Michelle Cliff

(Remarks from event at The New School honoring Michelle Cliff in 2017, organized by Honor Moore.)

For this occasion I said I would read from Into the Interior--in a letter when Michelle was revising it, she called it “my poor little novel (albeit naughty)”--which I read all one long good day when she sent it to me in manuscript, laughing a particular laughter that we need another word for in USA-English: the laughter that those who haven't yet died of the consequences of colonialism may share when describing its baffling lurid murderous almost unspeakable ways and means. Laughter that is both grieving witness and resistance, meeting the assignment of endless pointless sorrow with the rebellion of razorwit, of mockery, of laugh so hard your ribs ache, of an arched brow and a silence, of Not today, Satan. Laughter balanced on a dangerous edge, between tell it and die and tell it and live. Laughter that may tip into tears. Michelle was expert at provoking this laughter. And is expert, remains permanently expert, as you'll see when you read this book.
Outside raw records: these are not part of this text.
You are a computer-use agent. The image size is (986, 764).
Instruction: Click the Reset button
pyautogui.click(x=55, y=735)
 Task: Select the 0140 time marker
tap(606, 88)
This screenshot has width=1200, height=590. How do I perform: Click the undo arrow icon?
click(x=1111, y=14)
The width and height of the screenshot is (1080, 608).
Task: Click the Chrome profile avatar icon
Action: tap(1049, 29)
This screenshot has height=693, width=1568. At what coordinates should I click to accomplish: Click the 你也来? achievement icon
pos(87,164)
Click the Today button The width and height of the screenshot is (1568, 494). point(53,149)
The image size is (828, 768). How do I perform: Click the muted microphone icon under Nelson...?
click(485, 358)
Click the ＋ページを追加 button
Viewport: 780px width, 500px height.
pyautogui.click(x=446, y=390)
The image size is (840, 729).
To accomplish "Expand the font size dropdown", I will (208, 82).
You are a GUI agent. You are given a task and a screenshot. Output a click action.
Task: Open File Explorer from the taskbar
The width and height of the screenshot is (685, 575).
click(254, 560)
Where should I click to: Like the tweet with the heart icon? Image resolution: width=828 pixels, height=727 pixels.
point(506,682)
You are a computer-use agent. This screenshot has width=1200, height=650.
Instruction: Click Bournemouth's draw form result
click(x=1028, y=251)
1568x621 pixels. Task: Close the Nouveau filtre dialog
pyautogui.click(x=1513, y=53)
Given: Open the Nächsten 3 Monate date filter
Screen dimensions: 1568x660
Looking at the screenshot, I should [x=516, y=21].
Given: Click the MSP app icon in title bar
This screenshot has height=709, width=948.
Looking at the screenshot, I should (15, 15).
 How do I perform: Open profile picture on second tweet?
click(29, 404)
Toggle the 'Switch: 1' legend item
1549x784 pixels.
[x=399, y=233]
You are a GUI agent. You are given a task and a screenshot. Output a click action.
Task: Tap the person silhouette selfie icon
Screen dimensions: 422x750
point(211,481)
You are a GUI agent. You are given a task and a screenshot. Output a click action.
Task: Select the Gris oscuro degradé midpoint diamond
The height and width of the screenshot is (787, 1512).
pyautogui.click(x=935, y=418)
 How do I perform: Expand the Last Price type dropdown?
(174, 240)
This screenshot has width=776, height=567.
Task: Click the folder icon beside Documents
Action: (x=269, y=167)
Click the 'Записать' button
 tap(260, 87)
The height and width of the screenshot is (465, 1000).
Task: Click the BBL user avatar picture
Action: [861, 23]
One of her Caribbean writer compañeros wrote about an aspect of the ethics of this kind of describing in his beautiful novel Texaco. In this section a daughter is remembering something her father told her--the 'békés' are the white slaveowners, and the 'poisoners' are the revolutionaries.

Later, to frighten poisoners, the békés invented the dungeon.  I still see them here and there, on the land that remembers, and each time I shiver. Their stones have preserved sadnesses without a bottom, in gray. Those presumed guilty never came out, except maybe shackled at the feet, shackled at the neck, shackled at the soul, to furnish labor beyond all fatigue. Allow me not to describe the dungeon to you, Marie-Sophie, because you understand, my papa said, we must not illustrate those things, in order to leave to those who built them the full burden of their existence."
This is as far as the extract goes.